W wydanym oświadczeniu po piątkowej naradzie z udziałem papieża Benedykta XVI na temat skandalu pedofilii i seksualnego wykorzystywania seminarzystów przez meksykańskiego duchownego, Stolica Apostolska przedstawiła wyniki wizytacji, przeprowadzonej w zgromadzeniu. W jej trakcie - poinformowano - wysłannicy Watykanu przeprowadzili rozmowy z ponad tysiącem Legionistów i dokonali oceny kilkuset relacji.
Efekty inspekcji podsumowano w watykańskim komunikacie następująco: "Wizytacja apostolska pozwoliła ustalić, że zachowanie ojca Marciala Maciela Degollado spowodowało tak poważne konsekwencje dla życia i struktury Legionu, że wymaga to wejścia na drogę głębokiej rewizji".
"Najcięższe i obiektywnie niemoralne zachowania ojca Maciela, potwierdzone przez niepodważalne świadectwa, jawią się niekiedy jako prawdziwe przestępstwa i ukazują życie, pozbawione skrupułów i autentycznych uczuć religijnych" - przyznał Watykan.
Następnie dodał: "o tym życiu nie wiedziała wielka cześć Legionistów, przede wszystkim z powodu systemu relacji, stworzonego przez ojca Maciela, który zręcznie potrafił zapewnić sobie alibi, zyskać zaufanie, poufność i milczenie ze strony otoczenia i umocnić swą rolę charyzmatycznego założyciela". Ten akapit odnosi się do wprowadzonego w zgromadzeniu przez duchownego - skandalistę dodatkowego ślubu, jaki musieli złożyć jego członkowie, przysięgając, że nie ujawnią, co się w nim dzieje.

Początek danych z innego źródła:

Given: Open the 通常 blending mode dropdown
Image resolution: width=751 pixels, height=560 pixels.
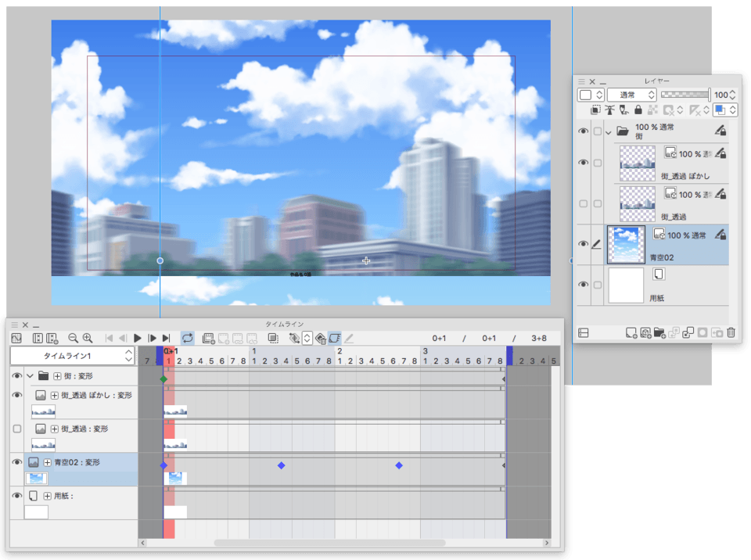Looking at the screenshot, I should pyautogui.click(x=631, y=95).
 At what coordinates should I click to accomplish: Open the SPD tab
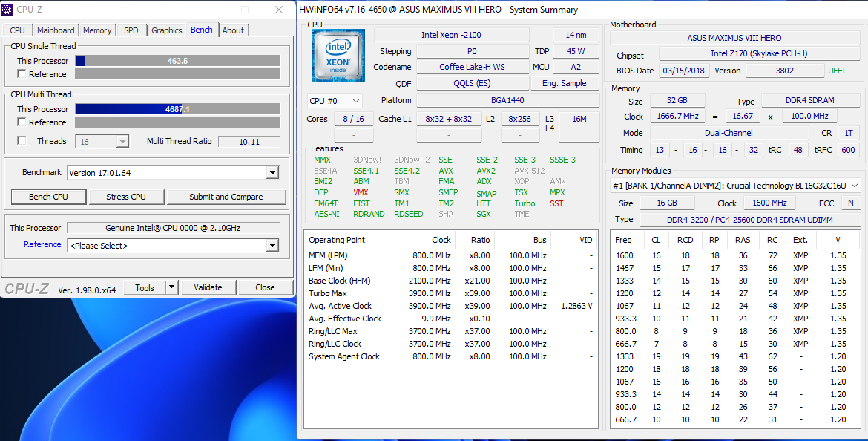(x=131, y=30)
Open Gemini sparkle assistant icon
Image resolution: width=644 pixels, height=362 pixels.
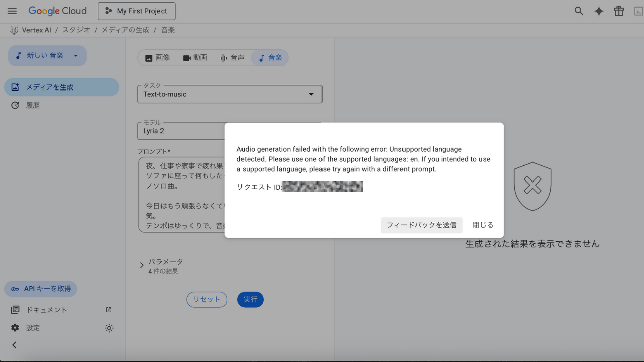[x=599, y=11]
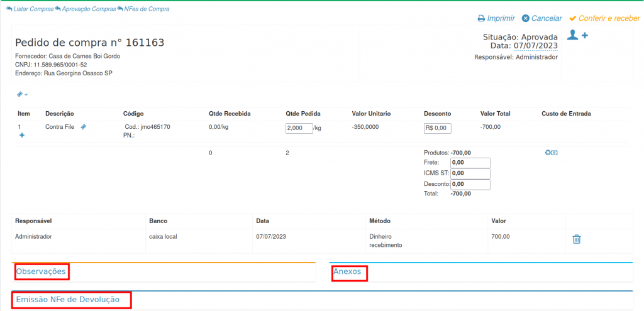Click the item Desconto R$ 0,00 field
Image resolution: width=644 pixels, height=311 pixels.
437,128
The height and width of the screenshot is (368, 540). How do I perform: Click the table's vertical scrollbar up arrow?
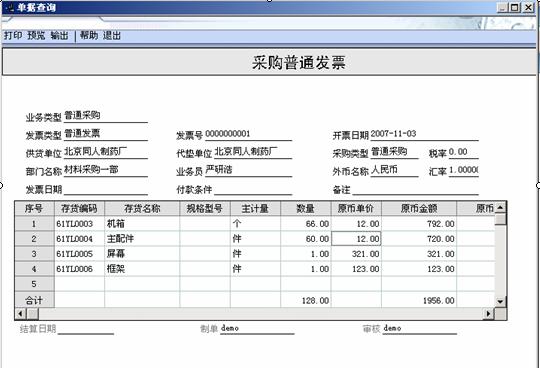pyautogui.click(x=500, y=207)
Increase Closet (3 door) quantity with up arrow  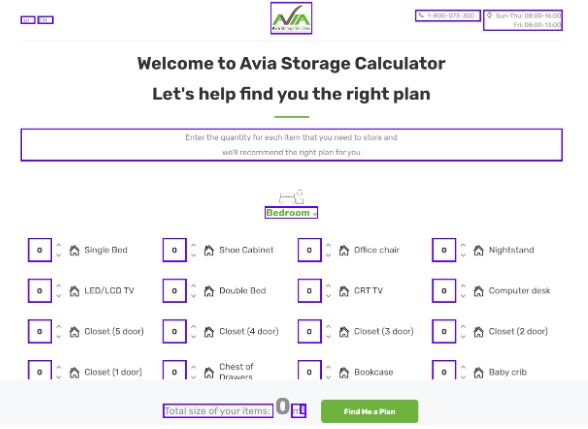[x=328, y=327]
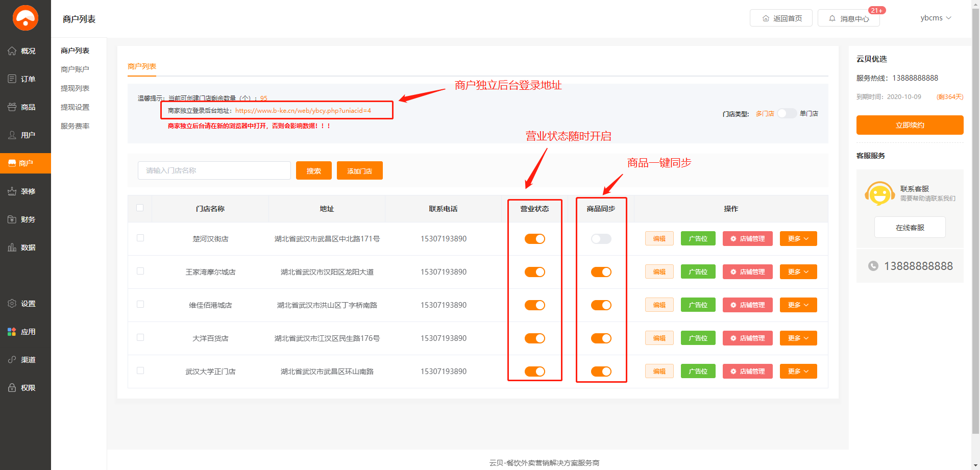Expand 更多 dropdown for 楚河汉街店
980x470 pixels.
(798, 239)
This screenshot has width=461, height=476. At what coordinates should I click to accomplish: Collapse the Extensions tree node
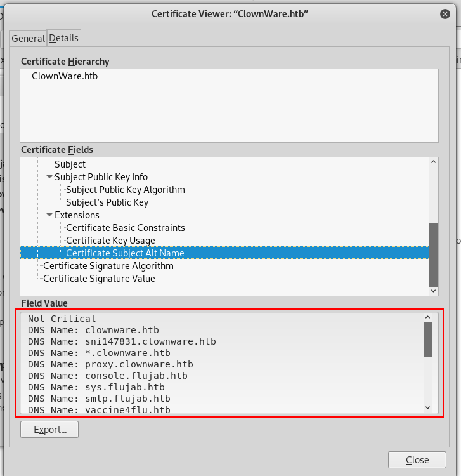[49, 215]
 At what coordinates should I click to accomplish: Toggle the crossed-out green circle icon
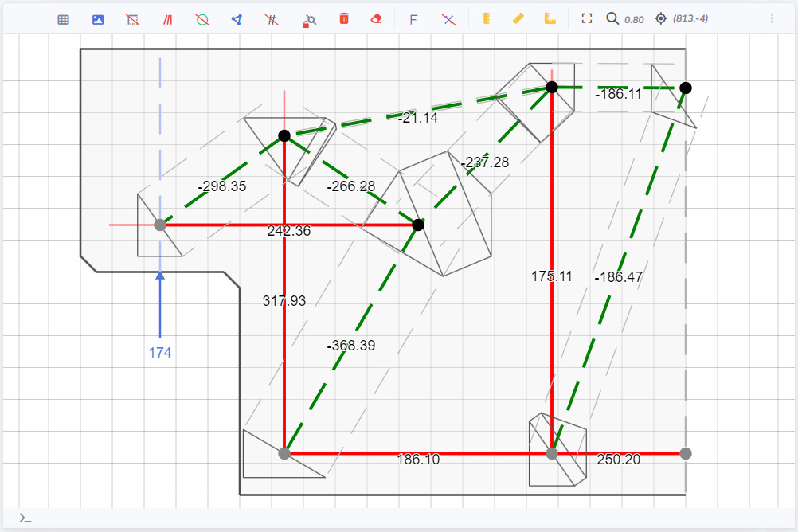(202, 19)
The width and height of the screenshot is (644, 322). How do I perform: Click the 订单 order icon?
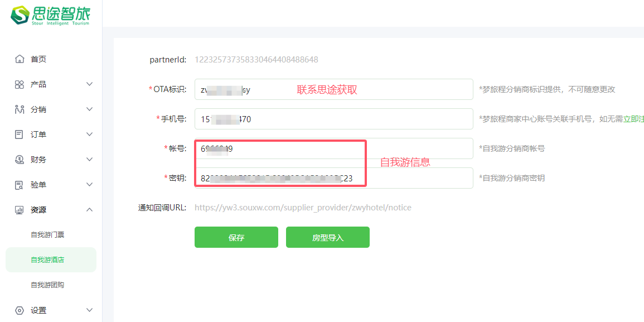20,134
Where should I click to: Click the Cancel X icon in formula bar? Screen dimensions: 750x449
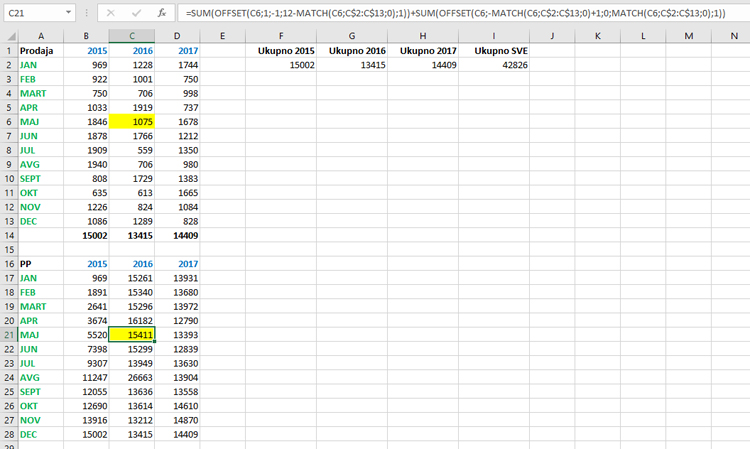[110, 14]
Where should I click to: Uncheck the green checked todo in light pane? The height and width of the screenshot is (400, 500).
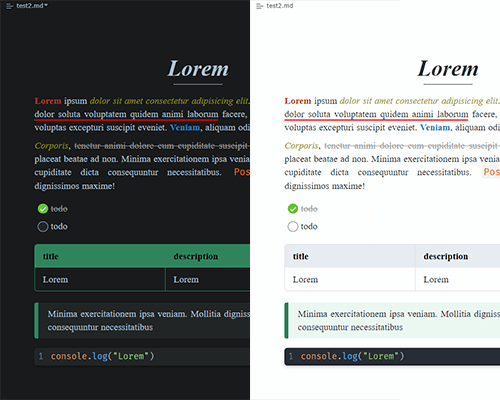tap(293, 209)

Przez kilka dekad ojciec Marcial prowadził podwójne życie; miał także co najmniej troje dzieci. Watykan przez lata nie reagował na skargi i zarzuty, kierowane od ofiar Degollado. W oświadczeniu przyznano, że traktowane były jako "kalumnie".
"Nierzadko pożałowania godne dyskredytowanie i oddalenie tych, którzy wątpili w jego prawe postępowanie, a także błędne przekonanie o tym, że nie należy szkodzić dobru, wyrządzanemu przez Legion, stworzyły wokół niego mechanizm obrony, czyniąc go przez długi czas nietykalnym, przez co niemożliwe było poznanie jego prawdziwego życia" - głosi oświadczenie.
Mowa jest w nim również o tym, że papież Benedykt XVI podejmie w najbliższym czasie decyzje w sprawie przyszłości zgromadzenia.